Una volta scesi, al quinto giorno di fermo nel porto di Catania, i migranti sono stati trasferiti prima nell’hotspot di Messina, poi nel centro di accoglienza di Rocca di Papa, nel Lazio, in attesa di essere distribuiti nelle diverse diocesi italiane che nel frattempo hanno dato disponibilità ad accoglierli. Il 31 agosto i primi 34 migranti hanno lasciato il centro Mondo migliore di Rocca di Papa.

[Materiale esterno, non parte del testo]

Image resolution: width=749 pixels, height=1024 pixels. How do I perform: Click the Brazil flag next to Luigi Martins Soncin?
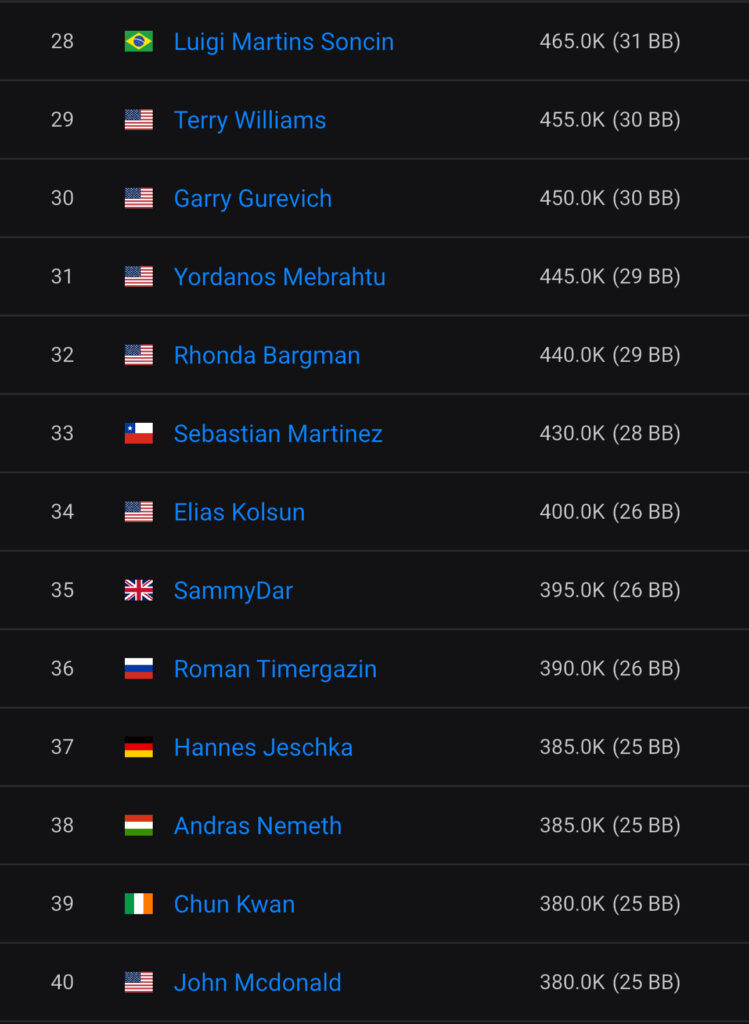point(138,42)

Giona, Quisanet, Hagos ed Eden sono stati portati a Frosinone.

“La disponibilità del vescovo di Frosinone Ambrogio Spreafico ad accogliere alcuni dei migranti della Diciotti è venuta naturale”, spiega Marco Toti, direttore della Caritas del capoluogo laziale. La città ospita richiedenti asilo dall’epoca dell’emergenza Nordafrica, ci sono sia Sprar sia Cas, ed era già stata data la disponibilità in passato ad accogliere delle famiglie siriane arrivate con i corridoi umanitari organizzati dalla comunità di Sant’Egidio.

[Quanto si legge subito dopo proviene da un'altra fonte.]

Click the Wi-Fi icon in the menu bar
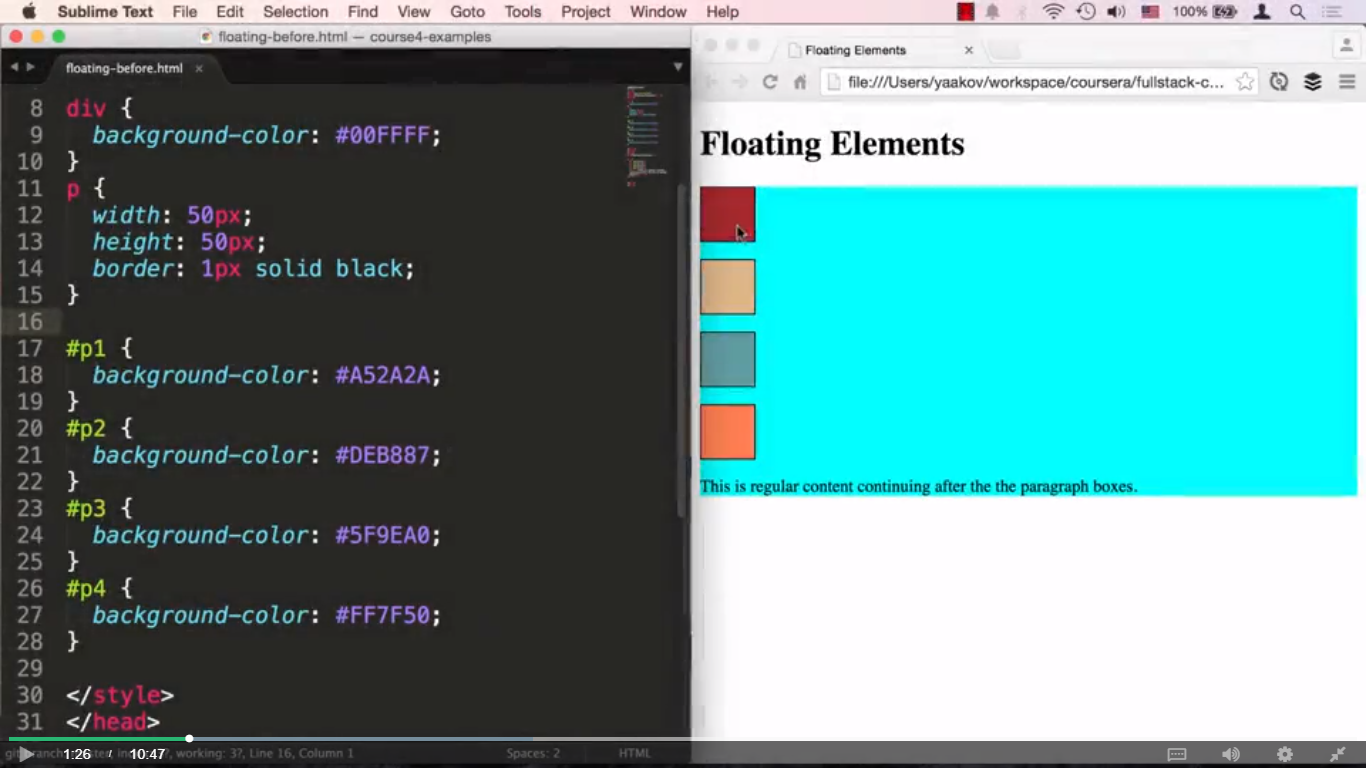 1052,12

“Ci sembrava un piccolo gesto, si tratta di partire dai fatti e dalle persone e non dai pregiudizi”, afferma Toti, che assicura che nella città non ci sono mai stati episodi di intolleranza. “Se in passato c’è stata agitazione rispetto all’arrivo dei profughi ne abbiamo sempre parlato, ascoltando le ragioni di chi aveva delle resistenze, a partire dalle parrocchie. Ma complessivamente abbiamo sempre avuto una buona accoglienza”, conclude. “Gli aspetti più negativi li vediamo sui social network, più che dal vivo”. Per Toti si tratta di “segni”, perché la chiesa cattolica non sarebbe in grado di sostenere la spesa di tutti i richiedenti asilo che sono presenti in Italia. “Cento persone sono un piccolo gesto”, conclude.

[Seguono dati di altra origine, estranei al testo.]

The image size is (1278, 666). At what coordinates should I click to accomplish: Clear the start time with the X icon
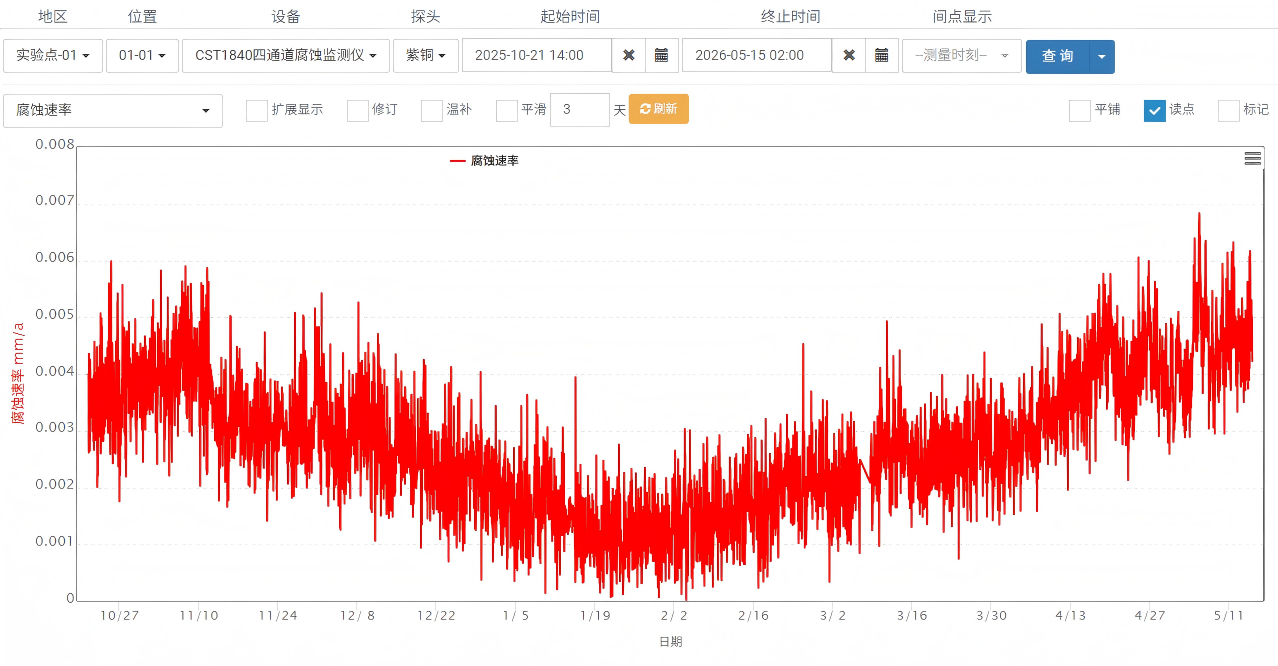tap(628, 56)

Ora Giona vuole solo arrivare a destinazione nel nord dell’Europa e cominciare una nuova vita insieme con Quisanet. Il suo sogno è raggiungere la zia nei Paesi Bassi e poter celebrare di nuovo il matrimonio insieme a una parte della famiglia. “Voglio lavorare per aiutare la mia famiglia in Eritrea a ricomprare la casa che ha dovuto vendere per permettermi di arrivare in Europa”, afferma.

“Vorrei ringraziare il papa, so che ha avuto un ruolo in questa storia”, dice Quisanet prima di salutarmi. Eden invece vorrebbe soltanto ritrovare la pace: “Vorrei che la mia testa smettesse di essere agitata, vorrei rendermi conto che sono finalmente arrivata in un paese in cui non rischio di morire, vorrei ritrovare un po’ di serenità. Ancora non mi sono resa conto di essere arrivata”. Helen, la mediatrice del centro di accoglienza della Caritas, insieme a suo marito Mussie e al figlio Yared, ha portato un po’ di ingera, il pane tipico eritreo, per i profughi appena arrivati da Rocca di Papa. “Sono anni che non ne mangiamo, per noi stasera sarà come essere a casa”, dice Eden mentre saluta affettuosamente i suoi nuovi vicini.